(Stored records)
——————

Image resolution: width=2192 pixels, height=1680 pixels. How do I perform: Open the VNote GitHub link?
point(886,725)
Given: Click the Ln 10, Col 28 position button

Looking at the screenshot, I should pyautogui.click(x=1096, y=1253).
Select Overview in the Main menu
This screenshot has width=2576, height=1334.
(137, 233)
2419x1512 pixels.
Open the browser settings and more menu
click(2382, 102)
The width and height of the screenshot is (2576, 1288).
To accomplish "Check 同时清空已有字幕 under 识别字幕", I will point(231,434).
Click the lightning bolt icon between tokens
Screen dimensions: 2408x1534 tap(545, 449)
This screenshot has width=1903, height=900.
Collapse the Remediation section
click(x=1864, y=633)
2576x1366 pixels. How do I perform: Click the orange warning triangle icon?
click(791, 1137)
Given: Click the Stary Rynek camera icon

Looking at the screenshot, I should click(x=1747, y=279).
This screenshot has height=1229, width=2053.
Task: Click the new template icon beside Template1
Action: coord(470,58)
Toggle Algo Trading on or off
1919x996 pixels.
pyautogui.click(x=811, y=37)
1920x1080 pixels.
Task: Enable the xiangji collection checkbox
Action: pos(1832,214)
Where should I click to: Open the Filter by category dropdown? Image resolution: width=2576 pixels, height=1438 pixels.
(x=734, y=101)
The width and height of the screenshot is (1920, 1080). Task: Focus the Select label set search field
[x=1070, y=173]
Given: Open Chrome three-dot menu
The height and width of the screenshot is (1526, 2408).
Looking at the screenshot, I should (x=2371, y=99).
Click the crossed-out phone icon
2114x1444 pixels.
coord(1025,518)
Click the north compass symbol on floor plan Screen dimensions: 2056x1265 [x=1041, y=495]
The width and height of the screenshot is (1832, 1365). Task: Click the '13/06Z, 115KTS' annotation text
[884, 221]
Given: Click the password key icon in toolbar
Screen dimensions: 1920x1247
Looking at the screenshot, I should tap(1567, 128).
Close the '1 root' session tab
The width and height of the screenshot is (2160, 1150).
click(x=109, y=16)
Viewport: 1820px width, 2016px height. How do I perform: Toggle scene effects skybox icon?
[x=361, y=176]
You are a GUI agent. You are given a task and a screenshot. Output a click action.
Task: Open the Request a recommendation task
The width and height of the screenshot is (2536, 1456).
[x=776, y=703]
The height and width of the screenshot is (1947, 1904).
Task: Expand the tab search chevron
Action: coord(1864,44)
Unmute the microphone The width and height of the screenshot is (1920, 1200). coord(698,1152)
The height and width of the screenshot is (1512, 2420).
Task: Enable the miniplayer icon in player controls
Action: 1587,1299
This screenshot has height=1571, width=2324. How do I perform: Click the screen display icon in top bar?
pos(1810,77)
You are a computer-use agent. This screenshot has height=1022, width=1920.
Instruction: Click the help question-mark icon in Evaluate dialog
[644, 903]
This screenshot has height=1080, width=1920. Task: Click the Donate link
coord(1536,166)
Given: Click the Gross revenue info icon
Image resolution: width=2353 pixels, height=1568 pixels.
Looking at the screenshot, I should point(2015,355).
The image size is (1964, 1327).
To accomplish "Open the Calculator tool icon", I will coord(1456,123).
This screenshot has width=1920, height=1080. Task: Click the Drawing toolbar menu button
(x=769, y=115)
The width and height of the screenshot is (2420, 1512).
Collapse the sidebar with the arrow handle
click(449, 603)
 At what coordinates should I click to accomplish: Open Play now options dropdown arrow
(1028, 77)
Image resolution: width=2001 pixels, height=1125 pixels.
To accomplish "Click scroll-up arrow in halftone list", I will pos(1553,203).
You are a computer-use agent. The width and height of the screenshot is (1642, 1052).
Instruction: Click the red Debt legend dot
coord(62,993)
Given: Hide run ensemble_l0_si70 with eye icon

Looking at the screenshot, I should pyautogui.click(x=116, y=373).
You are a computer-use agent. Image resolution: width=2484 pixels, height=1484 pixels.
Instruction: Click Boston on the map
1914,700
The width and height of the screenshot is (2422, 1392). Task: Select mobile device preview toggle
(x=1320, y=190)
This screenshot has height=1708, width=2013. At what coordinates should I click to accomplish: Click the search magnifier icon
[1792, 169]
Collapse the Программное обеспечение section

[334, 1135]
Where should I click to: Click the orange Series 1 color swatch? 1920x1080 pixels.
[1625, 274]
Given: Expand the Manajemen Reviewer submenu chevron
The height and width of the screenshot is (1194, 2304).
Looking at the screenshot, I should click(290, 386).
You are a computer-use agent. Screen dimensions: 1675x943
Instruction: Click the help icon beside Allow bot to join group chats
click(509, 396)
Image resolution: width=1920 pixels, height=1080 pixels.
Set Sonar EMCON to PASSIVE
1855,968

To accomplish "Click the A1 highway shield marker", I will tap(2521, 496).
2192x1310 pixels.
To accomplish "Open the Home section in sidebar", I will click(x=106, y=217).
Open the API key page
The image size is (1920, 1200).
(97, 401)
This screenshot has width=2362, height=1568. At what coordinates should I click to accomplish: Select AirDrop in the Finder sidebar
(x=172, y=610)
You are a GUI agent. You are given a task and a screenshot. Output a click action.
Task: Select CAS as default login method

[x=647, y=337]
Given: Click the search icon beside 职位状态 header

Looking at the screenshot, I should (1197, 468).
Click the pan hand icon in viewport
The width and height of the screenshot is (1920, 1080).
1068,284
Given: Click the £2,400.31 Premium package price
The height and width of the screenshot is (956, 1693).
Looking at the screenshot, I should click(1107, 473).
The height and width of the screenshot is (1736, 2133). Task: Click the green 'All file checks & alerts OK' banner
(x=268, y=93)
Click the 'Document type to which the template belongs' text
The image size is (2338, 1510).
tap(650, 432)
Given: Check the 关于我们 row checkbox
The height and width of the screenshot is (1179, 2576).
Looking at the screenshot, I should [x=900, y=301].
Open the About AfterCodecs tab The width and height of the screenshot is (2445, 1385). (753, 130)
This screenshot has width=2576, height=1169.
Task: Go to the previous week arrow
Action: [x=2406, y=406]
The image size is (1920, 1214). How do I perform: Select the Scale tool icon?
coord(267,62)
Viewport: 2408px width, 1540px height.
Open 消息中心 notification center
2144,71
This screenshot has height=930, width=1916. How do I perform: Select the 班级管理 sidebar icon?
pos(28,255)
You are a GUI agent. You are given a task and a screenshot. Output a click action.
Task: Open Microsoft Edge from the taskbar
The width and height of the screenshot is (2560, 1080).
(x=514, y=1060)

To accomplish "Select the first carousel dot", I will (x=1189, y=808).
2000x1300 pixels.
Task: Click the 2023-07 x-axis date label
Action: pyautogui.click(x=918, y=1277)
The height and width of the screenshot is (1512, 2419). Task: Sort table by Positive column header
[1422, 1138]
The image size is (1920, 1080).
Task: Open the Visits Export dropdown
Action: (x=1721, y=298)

——————

> [Task statement] Please copy, exactly and with nothing else, the lines above beginning at the line that has "You are a computer-use agent. Screen" and ending with the line that has "2192x1310 pixels.".

> [Task solution]
You are a computer-use agent. Screen dimensions: 1675x943
Instruction: Click the help icon beside Allow bot to join group chats
click(509, 396)
Image resolution: width=1920 pixels, height=1080 pixels.
Set Sonar EMCON to PASSIVE
1855,968

To accomplish "Click the A1 highway shield marker", I will tap(2521, 496).
2192x1310 pixels.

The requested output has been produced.